Excellent question! Unfortunately, most interesting questions do not have a straightforward answer, so I will try to give you two perspectives on this. First perspective is from the theory, on how financial assets behave, and what we can expect in a market without frictions. Then I will try to show what we know empirically. Human language, at least casual conversation, sometime is very imprecise in description of probabilistic concepts. That is why you read statements like "VXX goes down" or "leveraged ETFs go down" or "long options lose money". This stems either from not understanding or not expressing properly all properties of expected future outcomes. Financial assets are usually bounded at zero and positively skewed (like on the chart above) and typical, most common, median outcome is lower than the expected, average, mean outcome. For leveraged ETFs I explained it on my blog, but even better here For VIX futures, or VXX things work the same way - most likely scenario is that your long position will decline in value, but every once in a while the index will spike up and your position will produce a much larger gain. On average in an efficient market you will be breaking even, as a result of frequent small losses and few large wins. Same for buying options - few large wins, many small losses, beak-even on average; expected P/L = 0.
Contango in VXX does not make you money if you short VXX, it is just a property of the distribution. Selling options does not make you money, it is just the most likely scenario. I am not saying that there are no strategies that you could pursue to identify if an option (or any other financial instrument) is over or underpriced, and try to profit from some strategy, it is that just any particular act by itself, such as "short VXX" or "short option" or "long stocks" or any other "strategy" like "buy|short [financial instrument]" will on average only break even. Such strategy may however be positively skewed, or negatively skewed. So in theory, writing VXX puts is expected to break even - unless you have some strategy to identify overpriced VXX puts and sell those, but you did not specify an such method in your email. It is that just intrinsically (just by virtue of their existence) these puts (or any other puts) are not overpriced - some very smart people are on the other side of your trade, and they dislike losing money as much as you do.
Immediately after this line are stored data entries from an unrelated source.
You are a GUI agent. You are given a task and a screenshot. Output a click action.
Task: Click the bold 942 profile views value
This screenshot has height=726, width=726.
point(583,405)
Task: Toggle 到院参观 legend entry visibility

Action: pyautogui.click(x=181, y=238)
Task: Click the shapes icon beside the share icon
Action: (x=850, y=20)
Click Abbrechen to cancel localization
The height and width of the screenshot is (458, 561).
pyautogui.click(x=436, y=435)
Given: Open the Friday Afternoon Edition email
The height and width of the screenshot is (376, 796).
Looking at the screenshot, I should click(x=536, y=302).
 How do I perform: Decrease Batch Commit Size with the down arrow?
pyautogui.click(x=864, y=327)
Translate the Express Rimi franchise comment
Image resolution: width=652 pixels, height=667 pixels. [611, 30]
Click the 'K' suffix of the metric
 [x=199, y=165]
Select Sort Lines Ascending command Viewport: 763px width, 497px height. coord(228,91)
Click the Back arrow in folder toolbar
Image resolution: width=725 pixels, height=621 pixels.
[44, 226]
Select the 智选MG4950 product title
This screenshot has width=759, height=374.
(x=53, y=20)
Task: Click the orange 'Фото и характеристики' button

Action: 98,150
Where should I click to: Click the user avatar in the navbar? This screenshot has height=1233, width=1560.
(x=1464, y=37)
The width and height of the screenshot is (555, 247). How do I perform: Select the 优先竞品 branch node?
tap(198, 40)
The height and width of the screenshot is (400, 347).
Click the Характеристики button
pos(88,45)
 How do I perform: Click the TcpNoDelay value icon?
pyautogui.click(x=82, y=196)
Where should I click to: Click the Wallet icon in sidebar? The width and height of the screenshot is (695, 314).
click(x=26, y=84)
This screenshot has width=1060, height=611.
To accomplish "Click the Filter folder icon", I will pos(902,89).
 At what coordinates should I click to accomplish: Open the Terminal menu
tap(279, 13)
Now, to the practical part - when we talk about writing puts on VXX you have two factors opposing each other - VXX most likely to decline in price, bringing you put farther into the money, and short put is most likely to decline in value as well. Let me add few more factors - increase in VXX volatility is more likely to be correlated with
increase in VXX level, so will work in favor of your put sale. On the other hand VXX indeed declines (slightly) on average due to trading frictions, commissions, ETF fees, etc. So to understand the NET effect of these disparate factors you will have to crunch some data. When I get around to doing that, I will write something on my blog.
Actually guys I think the answer is very simply. The options is actually on VXX forward (though it says just "option on VXX") and forward VXX is already below spot VXX. That is why this VXX decay already priced into option.